** Problem to solve **
Reproduce all entries verbatim, with nothing added or dropped.

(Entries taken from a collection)
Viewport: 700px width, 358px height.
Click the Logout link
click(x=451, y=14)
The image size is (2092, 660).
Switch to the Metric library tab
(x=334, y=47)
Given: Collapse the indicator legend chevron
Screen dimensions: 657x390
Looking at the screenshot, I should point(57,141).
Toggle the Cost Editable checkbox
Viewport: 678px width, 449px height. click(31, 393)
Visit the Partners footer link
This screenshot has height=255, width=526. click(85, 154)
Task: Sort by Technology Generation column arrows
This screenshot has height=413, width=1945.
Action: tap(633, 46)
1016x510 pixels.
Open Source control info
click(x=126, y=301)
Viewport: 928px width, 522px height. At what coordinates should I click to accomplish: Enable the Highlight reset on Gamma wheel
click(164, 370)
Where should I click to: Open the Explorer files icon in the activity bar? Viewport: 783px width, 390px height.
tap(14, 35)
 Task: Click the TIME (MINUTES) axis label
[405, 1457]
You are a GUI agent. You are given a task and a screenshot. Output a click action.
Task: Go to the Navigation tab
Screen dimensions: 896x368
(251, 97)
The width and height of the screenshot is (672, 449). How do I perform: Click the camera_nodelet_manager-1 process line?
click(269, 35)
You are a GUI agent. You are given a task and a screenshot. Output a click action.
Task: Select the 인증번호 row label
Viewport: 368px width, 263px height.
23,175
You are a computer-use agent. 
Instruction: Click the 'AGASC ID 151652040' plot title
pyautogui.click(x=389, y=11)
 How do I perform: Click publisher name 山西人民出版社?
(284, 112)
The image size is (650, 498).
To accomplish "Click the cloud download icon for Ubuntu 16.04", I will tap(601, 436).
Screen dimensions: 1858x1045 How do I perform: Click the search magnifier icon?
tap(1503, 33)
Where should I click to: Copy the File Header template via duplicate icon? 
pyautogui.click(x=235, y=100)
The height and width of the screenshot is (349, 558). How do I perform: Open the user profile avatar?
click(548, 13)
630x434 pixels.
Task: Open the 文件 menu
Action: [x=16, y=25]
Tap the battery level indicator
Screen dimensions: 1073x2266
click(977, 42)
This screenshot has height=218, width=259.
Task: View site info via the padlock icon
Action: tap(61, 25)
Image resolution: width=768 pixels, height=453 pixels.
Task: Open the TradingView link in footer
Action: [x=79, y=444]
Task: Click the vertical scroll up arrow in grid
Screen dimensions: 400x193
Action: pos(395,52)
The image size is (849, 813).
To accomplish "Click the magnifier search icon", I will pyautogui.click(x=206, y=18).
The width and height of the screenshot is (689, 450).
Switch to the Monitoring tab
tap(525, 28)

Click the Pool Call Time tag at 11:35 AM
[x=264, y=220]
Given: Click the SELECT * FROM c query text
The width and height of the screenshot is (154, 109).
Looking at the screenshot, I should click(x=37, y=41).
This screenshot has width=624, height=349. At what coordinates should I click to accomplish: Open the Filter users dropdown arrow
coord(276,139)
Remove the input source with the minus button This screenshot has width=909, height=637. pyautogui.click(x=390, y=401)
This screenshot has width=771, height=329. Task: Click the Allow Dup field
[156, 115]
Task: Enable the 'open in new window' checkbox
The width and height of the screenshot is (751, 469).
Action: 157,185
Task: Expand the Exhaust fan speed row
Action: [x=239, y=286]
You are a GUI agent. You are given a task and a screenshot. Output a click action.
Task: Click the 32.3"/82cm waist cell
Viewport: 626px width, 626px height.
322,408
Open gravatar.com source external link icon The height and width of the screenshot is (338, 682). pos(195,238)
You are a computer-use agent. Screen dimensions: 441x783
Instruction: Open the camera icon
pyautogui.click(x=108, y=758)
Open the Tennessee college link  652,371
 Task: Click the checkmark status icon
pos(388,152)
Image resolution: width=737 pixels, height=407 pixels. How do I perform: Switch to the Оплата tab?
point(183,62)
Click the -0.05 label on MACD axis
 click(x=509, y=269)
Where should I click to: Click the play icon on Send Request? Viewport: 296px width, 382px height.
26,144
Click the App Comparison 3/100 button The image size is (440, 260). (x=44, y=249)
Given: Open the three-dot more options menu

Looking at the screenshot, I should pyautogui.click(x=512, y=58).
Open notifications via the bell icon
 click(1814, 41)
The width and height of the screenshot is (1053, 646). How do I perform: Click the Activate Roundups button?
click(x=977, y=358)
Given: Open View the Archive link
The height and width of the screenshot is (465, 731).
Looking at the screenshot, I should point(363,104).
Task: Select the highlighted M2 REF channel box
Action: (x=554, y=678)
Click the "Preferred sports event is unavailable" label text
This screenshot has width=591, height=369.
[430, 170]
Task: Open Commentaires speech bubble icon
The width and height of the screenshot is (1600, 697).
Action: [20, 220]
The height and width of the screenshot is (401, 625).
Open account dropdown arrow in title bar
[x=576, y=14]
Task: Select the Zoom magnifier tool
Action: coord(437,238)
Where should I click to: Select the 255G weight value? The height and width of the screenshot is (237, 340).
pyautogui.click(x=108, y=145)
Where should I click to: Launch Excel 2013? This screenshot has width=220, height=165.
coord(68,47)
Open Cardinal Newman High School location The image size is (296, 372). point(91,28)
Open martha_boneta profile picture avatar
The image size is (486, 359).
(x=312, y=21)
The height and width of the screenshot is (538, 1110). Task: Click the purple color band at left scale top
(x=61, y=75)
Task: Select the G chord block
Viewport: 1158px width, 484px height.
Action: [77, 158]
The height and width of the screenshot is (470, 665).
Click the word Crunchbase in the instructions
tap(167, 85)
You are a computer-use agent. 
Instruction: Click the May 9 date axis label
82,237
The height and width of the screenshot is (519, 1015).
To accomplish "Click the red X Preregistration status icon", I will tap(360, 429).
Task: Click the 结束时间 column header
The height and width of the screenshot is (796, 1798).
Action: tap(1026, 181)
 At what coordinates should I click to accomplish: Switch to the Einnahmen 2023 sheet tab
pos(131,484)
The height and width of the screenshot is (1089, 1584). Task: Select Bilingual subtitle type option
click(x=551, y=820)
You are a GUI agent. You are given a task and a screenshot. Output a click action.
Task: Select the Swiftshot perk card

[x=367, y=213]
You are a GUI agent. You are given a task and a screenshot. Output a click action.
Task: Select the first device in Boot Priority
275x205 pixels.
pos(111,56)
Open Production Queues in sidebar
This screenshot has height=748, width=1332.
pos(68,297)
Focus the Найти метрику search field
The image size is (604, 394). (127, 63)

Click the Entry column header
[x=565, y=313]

** Response for this exercise **
Viewport: 700px width, 358px height.
Click the Logout link
click(x=451, y=14)
The image size is (2092, 660).
Switch to the Metric library tab
(x=334, y=47)
Given: Collapse the indicator legend chevron
Screen dimensions: 657x390
Looking at the screenshot, I should point(57,141).
Toggle the Cost Editable checkbox
Viewport: 678px width, 449px height. click(31, 393)
Visit the Partners footer link
This screenshot has height=255, width=526. click(85, 154)
Task: Sort by Technology Generation column arrows
This screenshot has height=413, width=1945.
Action: tap(633, 46)
1016x510 pixels.
Open Source control info
click(x=126, y=301)
Viewport: 928px width, 522px height. At what coordinates should I click to accomplish: Enable the Highlight reset on Gamma wheel
click(164, 370)
Where should I click to: Open the Explorer files icon in the activity bar? Viewport: 783px width, 390px height.
tap(14, 35)
 Task: Click the TIME (MINUTES) axis label
[405, 1457]
You are a GUI agent. You are given a task and a screenshot. Output a click action.
Task: Go to the Navigation tab
Screen dimensions: 896x368
(251, 97)
The width and height of the screenshot is (672, 449). How do I perform: Click the camera_nodelet_manager-1 process line?
click(269, 35)
You are a GUI agent. You are given a task and a screenshot. Output a click action.
Task: Select the 인증번호 row label
Viewport: 368px width, 263px height.
23,175
You are a computer-use agent. 
Instruction: Click the 'AGASC ID 151652040' plot title
pyautogui.click(x=389, y=11)
 How do I perform: Click publisher name 山西人民出版社?
(284, 112)
The image size is (650, 498).
To accomplish "Click the cloud download icon for Ubuntu 16.04", I will tap(601, 436).
Screen dimensions: 1858x1045 How do I perform: Click the search magnifier icon?
tap(1503, 33)
Where should I click to: Copy the File Header template via duplicate icon? 
pyautogui.click(x=235, y=100)
The height and width of the screenshot is (349, 558). How do I perform: Open the user profile avatar?
click(548, 13)
630x434 pixels.
Task: Open the 文件 menu
Action: [x=16, y=25]
Tap the battery level indicator
Screen dimensions: 1073x2266
click(977, 42)
This screenshot has height=218, width=259.
Task: View site info via the padlock icon
Action: tap(61, 25)
Image resolution: width=768 pixels, height=453 pixels.
Task: Open the TradingView link in footer
Action: [x=79, y=444]
Task: Click the vertical scroll up arrow in grid
Screen dimensions: 400x193
Action: pos(395,52)
The image size is (849, 813).
To accomplish "Click the magnifier search icon", I will pyautogui.click(x=206, y=18).
The width and height of the screenshot is (689, 450).
Switch to the Monitoring tab
tap(525, 28)

Click the Pool Call Time tag at 11:35 AM
[x=264, y=220]
Given: Click the SELECT * FROM c query text
The width and height of the screenshot is (154, 109).
Looking at the screenshot, I should click(x=37, y=41).
This screenshot has width=624, height=349. At what coordinates should I click to accomplish: Open the Filter users dropdown arrow
coord(276,139)
Remove the input source with the minus button This screenshot has width=909, height=637. pyautogui.click(x=390, y=401)
This screenshot has width=771, height=329. Task: Click the Allow Dup field
[156, 115]
Task: Enable the 'open in new window' checkbox
The width and height of the screenshot is (751, 469).
Action: 157,185
Task: Expand the Exhaust fan speed row
Action: [x=239, y=286]
You are a GUI agent. You are given a task and a screenshot. Output a click action.
Task: Click the 32.3"/82cm waist cell
Viewport: 626px width, 626px height.
322,408
Open gravatar.com source external link icon The height and width of the screenshot is (338, 682). pos(195,238)
You are a computer-use agent. Screen dimensions: 441x783
Instruction: Open the camera icon
pyautogui.click(x=108, y=758)
Open the Tennessee college link  652,371
 Task: Click the checkmark status icon
pos(388,152)
Image resolution: width=737 pixels, height=407 pixels. How do I perform: Switch to the Оплата tab?
point(183,62)
Click the -0.05 label on MACD axis
 click(x=509, y=269)
Where should I click to: Click the play icon on Send Request? Viewport: 296px width, 382px height.
26,144
Click the App Comparison 3/100 button The image size is (440, 260). (x=44, y=249)
Given: Open the three-dot more options menu

Looking at the screenshot, I should pyautogui.click(x=512, y=58).
Open notifications via the bell icon
 click(1814, 41)
The width and height of the screenshot is (1053, 646). How do I perform: Click the Activate Roundups button?
click(x=977, y=358)
Given: Open View the Archive link
The height and width of the screenshot is (465, 731).
Looking at the screenshot, I should point(363,104).
Task: Select the highlighted M2 REF channel box
Action: (x=554, y=678)
Click the "Preferred sports event is unavailable" label text
This screenshot has width=591, height=369.
[430, 170]
Task: Open Commentaires speech bubble icon
The width and height of the screenshot is (1600, 697).
Action: [20, 220]
The height and width of the screenshot is (401, 625).
Open account dropdown arrow in title bar
[x=576, y=14]
Task: Select the Zoom magnifier tool
Action: coord(437,238)
Where should I click to: Select the 255G weight value? The height and width of the screenshot is (237, 340).
pyautogui.click(x=108, y=145)
Where should I click to: Launch Excel 2013? This screenshot has width=220, height=165.
coord(68,47)
Open Cardinal Newman High School location The image size is (296, 372). point(91,28)
Open martha_boneta profile picture avatar
The image size is (486, 359).
(x=312, y=21)
The height and width of the screenshot is (538, 1110). Task: Click the purple color band at left scale top
(x=61, y=75)
Task: Select the G chord block
Viewport: 1158px width, 484px height.
Action: [77, 158]
The height and width of the screenshot is (470, 665).
Click the word Crunchbase in the instructions
tap(167, 85)
You are a computer-use agent. 
Instruction: Click the May 9 date axis label
82,237
The height and width of the screenshot is (519, 1015).
To accomplish "Click the red X Preregistration status icon", I will tap(360, 429).
Task: Click the 结束时间 column header
The height and width of the screenshot is (796, 1798).
Action: tap(1026, 181)
 At what coordinates should I click to accomplish: Switch to the Einnahmen 2023 sheet tab
pos(131,484)
The height and width of the screenshot is (1089, 1584). Task: Select Bilingual subtitle type option
click(x=551, y=820)
You are a GUI agent. You are given a task and a screenshot. Output a click action.
Task: Select the Swiftshot perk card

[x=367, y=213]
You are a GUI agent. You are given a task and a screenshot. Output a click action.
Task: Select the first device in Boot Priority
275x205 pixels.
pos(111,56)
Open Production Queues in sidebar
This screenshot has height=748, width=1332.
pos(68,297)
Focus the Найти метрику search field
The image size is (604, 394). (127, 63)

Click the Entry column header
[x=565, y=313]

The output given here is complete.